OPENAI IS FALLING APART IN REAL TIME

I've watched companies implode for decades.

This one has all the warning signs.

OpenAI declared "Code Red" in December.

Altman sent an internal memo telling employees to drop everything because Google's Gemini 3 is eating their lunch. Salesforce CEO Marc Benioff publicly ditched ChatGPT for Gemini after using it for two hours.

ChatGPT traffic fell in November. Second month-over-month decline of 2025. Meanwhile Gemini jumped to 650 million monthly active users.

The company that was supposed to build AGI can't keep its chatbot competitive.

But the real story is the money...

OpenAI lost $12 BILLION in a single quarter according to Microsoft's own fiscal disclosures.

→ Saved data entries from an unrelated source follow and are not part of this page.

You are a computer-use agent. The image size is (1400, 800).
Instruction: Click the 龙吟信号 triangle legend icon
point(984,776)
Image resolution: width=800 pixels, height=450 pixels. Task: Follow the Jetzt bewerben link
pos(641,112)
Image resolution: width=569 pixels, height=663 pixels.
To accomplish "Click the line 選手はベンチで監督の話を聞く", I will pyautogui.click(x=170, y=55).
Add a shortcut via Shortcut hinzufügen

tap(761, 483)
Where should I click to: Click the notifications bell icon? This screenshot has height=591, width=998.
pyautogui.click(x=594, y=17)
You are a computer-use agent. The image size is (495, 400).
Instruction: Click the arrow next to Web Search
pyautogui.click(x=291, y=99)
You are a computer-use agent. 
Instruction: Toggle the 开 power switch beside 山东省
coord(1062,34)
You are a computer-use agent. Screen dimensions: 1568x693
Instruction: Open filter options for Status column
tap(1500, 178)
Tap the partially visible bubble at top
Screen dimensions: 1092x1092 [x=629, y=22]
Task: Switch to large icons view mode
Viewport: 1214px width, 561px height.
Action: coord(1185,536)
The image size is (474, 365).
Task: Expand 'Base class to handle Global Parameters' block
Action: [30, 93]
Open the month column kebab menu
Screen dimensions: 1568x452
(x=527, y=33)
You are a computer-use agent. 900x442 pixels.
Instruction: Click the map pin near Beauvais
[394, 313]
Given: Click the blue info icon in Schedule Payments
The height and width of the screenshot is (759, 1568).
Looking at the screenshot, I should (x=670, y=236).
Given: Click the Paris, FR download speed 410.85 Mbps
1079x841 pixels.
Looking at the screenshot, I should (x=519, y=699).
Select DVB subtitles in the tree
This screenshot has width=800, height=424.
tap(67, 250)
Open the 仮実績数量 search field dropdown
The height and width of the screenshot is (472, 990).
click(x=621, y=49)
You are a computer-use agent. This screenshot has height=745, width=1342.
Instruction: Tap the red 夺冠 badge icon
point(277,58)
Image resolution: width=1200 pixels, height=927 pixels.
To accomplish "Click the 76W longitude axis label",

Deutsche Bank estimates $143 billion in cumulative negative cash flow before the company turns profitable.

Their analysts put it bluntly: "No startup in history has operated with losses on anything approaching this scale."

They're burning $15 million per day on Sora alone.

$5 billion annually to generate copyright-infringing memes.

Even Sora's lead engineer admitted the "economics are currently completely unsustainable."

Here's the big math problem nobody wants to discuss:

It's going to cost 5x the energy and money to make these models 2x better.

The low-hanging fruit is gone.

Every incremental improvement now requires exponentially more compute, more data centers, more power.

Reports suggest OpenAI's large training runs in 2025 failed to produce models better than prior versions.

GPT-5 launched to widespread disappointment. Users called it "underwhelming" and "horrible." OpenAI had to restore GPT-4o within 24 hours because users preferred the old model.

Altman had promised GPT-5 would make GPT-4 feel "mildly embarrassing." Instead, users complained it was worse at basic math and geography.

They've released GPT-5.1, GPT-5.2 since.

Same complaints each time: too corporate, too safe, robotic, boring.

The talent exodus makes this even worse:

CTO Mira Murati. Gone.
Chief Research Officer Bob McGrew. Gone.
Chief Scientist Ilya Sutskever. Gone.
President Greg Brockman. Gone.

Half the AI safety team departed. Multiple executives reportedly cited "psychological abuse" under Altman's leadership.

And now Elon Musk is suing for up to $134 billion.

A federal judge just ruled the case goes to jury trial in April. There's "plenty of evidence" that OpenAI's leaders promised to maintain the nonprofit structure that Musk funded.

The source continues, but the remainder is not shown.